Jail is no place for addiction treatment - The Boston Globe

Jail is no place for addiction treatment - The Boston Globe
Source: The Boston Globe

Massachusetts has been there and done that. Commitment can be warranted under the right circumstances -- but it can also be badly misused.

Not so long ago the state was one of the "highest utilizers of involuntary commitment laws for substance use disorder," according to one study.

That study identified some 6,000 people a year being forced into treatment -- which brings with it its own health risks, including a "1.4-fold increase risk of non-fatal overdose" and a "potential increase in all-cause mortality" for those newly released.

And as a possible solution to the continuing problem of drug use and homelessness in the area known as Mass. and Cass, Suffolk County District Attorney Kevin Hayden, through a spokesperson, made clear that involuntary commitment was an absolute last resort.

"Section 35 was not intended as a measure to help clean up streets. It really wasn't," Jim Borghesani told WBUR.

Section 35 commitments, which can be initiated by a family member, physician, or a member of law enforcement, must be approved by a judge who determines the person is at imminent risk of harm to self or others. Commitments last for up to 90 days.

When commitments are called for, patients need to be held in appropriate settings where they have the best chance at recovery.

* * * * *

WHAT TO WORK ON.
1. Answer these questions about the editorial on involuntary commitment:
(a) How many people a year did the study identify as being forced into treatment?
(b) Who can initiate a Section 35 commitment?
(c) How long do commitments last?
2. Rewrite the section of the editorial on involuntary commitment that opens with the words "Not so long" and closes with "Borghesani told WBUR.", changing "involuntary commitment" to "forced commitment" throughout.

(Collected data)
* * * * *

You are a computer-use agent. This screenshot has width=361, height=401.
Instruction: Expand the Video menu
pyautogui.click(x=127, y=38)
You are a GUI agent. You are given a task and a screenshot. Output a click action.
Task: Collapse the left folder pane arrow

* * * * *

ANSWERS FOR THE EXERCISE.
1.
(a) Some 6,000 people a year.
(b) A family member, a physician, or a member of law enforcement.
(c) Up to 90 days.

2.
Not so long ago the state was one of the "highest utilizers of forced commitment laws for substance use disorder," according to one study.

That study identified some 6,000 people a year being forced into treatment -- which brings with it its own health risks, including a "1.4-fold increase risk of non-fatal overdose" and a "potential increase in all-cause mortality" for those newly released.

And as a possible solution to the continuing problem of drug use and homelessness in the area known as Mass. and Cass, Suffolk County District Attorney Kevin Hayden, through a spokesperson, made clear that forced commitment was an absolute last resort.

"Section 35 was not intended as a measure to help clean up streets. It really wasn't," Jim Borghesani told WBUR.